Saturdays are now spent watching scores flashing through on screen or going to a game and finding it difficult to resist the urge to race on to the park. There have been offers, particularly from Greece, but Novo wants to stay in Scotland with his family, but there has been no clamour for his services.

Has he given up all hope of a return to Ibrox? "It's a long story. I also thought I would come back to Rangers and lots of things came out in the papers that [Ally] McCoist wanted to speak with me, but it has never happened. You don't want you, so that's football. You don't always get what you want and you just need to walk away and work hard."

The spell at Kilmarnock ended when Johnston informed the Spaniard that he needed a right-sided midfielder rather than a striker. "I really enjoyed working there, but now I am training myself again," he says.

This lonely regime may be punishing, but Novo retains hope both in his prospects and the endurance of his ability. "The good thing about me is I have always been honest and if I say I say I can still play three years then it is true. I have never had bad injuries, so I am sure I could do that," he says.

He smiles again when informed that he has given his old club a home draw against Airdrieonians in the Scottish Cup but is diplomatic on whether they can lift the trophy they last won when Novo was the hero. 'The boys will really get up for it if they drew a Premiership club, they would want to prove themselves. But every game will be difficult regardless of who they get," he says in the manner of someone peering in from the outside.
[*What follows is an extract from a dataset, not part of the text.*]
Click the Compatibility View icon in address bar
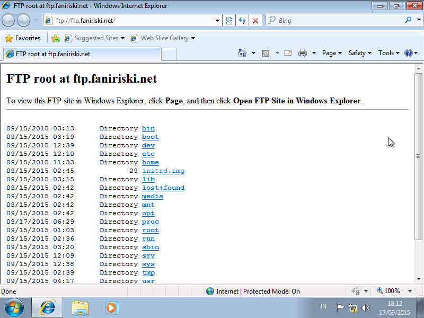 (228, 20)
He is more convincing when addressing what Hampden 2009 meant for him. "That makes you want to come back when you remember the fans and how they loved their football. I have played against Real Madrid and it was not the same atmosphere. It was more quiet. I remember I won with Sporting in the Bernabeu once when [Jose] Mourinho was there and the only thing you could hear was our support in a stadium of 95,000."

Outside, Hampden Park was silent. Novo, though, is both blessed and cursed by his memories of the roar.